فَمَا زَالَتْ تِلْكَ دَعْوٰيهُمْ حَتّٰى جَعَلْنَاهُمْ حَص۪يداً خَامِد۪ينَ
فَمَا زَالَتْ تِلْكَ دَعْوٰيهُمْ حَتّٰى جَعَلْنَاهُمْ حَص۪يداً خَامِد۪ينَ
فَ istînâfiyyedir. مَا زَالَتْ nakıs, mebni mazi fiildir. تْ te’nis alametidir.

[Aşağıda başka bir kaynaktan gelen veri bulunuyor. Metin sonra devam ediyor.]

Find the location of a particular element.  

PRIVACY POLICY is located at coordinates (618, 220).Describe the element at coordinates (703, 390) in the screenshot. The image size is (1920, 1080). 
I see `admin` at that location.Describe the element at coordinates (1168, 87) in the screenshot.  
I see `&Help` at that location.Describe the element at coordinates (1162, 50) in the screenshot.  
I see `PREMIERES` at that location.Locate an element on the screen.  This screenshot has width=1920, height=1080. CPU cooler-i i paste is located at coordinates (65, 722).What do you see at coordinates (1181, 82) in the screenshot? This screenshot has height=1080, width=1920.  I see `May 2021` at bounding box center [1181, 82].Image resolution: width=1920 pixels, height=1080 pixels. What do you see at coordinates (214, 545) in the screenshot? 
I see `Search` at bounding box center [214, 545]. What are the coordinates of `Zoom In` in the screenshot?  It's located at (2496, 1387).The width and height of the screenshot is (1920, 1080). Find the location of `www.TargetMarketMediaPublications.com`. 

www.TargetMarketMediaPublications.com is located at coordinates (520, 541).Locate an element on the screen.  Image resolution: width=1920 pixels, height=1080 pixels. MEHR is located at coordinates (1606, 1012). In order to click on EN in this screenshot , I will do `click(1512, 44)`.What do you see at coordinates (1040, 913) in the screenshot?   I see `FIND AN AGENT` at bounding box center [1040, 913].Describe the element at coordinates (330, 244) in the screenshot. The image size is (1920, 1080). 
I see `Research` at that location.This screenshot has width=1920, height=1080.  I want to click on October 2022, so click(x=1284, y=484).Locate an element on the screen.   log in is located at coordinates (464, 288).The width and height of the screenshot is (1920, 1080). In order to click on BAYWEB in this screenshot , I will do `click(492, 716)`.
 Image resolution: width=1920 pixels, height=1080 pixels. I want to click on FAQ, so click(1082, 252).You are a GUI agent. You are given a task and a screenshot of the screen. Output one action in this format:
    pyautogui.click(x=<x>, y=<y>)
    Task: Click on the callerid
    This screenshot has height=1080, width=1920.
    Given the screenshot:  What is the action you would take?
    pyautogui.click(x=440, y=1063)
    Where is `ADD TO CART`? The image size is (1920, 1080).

Süreklilik (devamlılık) bildiren nakıs fiillerin isim ve haber alabilmeleri ve devamlılık manası ifade etmeleri için kendilerinden önce nefy (olumsuzluk), nehiy, dua, istifham-ı inkâri (kınama ve sitem amaçlı soru) edatlarından birinin bulunması gerekir. Başlarındaki مَا menfilik harfi olmasına rağmen fiile olumsuzluk değil devamlılık manası kazandırır. مَا زَالَ fiilinin muzarisi لَا يَزَالُ şeklinde gelir. (Arapça Dilbilgisi Ayetlerle Nahiv Bilgisi)
تِلْكَ işaret ismi مَا زَالَتْ ’in ismi olarak mahallen merfûdur. دَعْوٰيهُمْ kelimesi مَا زَالَتْ ’in haberi olup elif üzere mukadder fetha ile mansubdur. Muttasıl zamir هُمْ muzâfun ileyh olarak mahallen mecrurdur.
حَتّٰى gaye bildiren cer harfidir. جَعَلْنَاهُمْ sükun üzere mebni mazi fiildir. Mütekellim zamiri نَا fail olarak mahallen merfûdur.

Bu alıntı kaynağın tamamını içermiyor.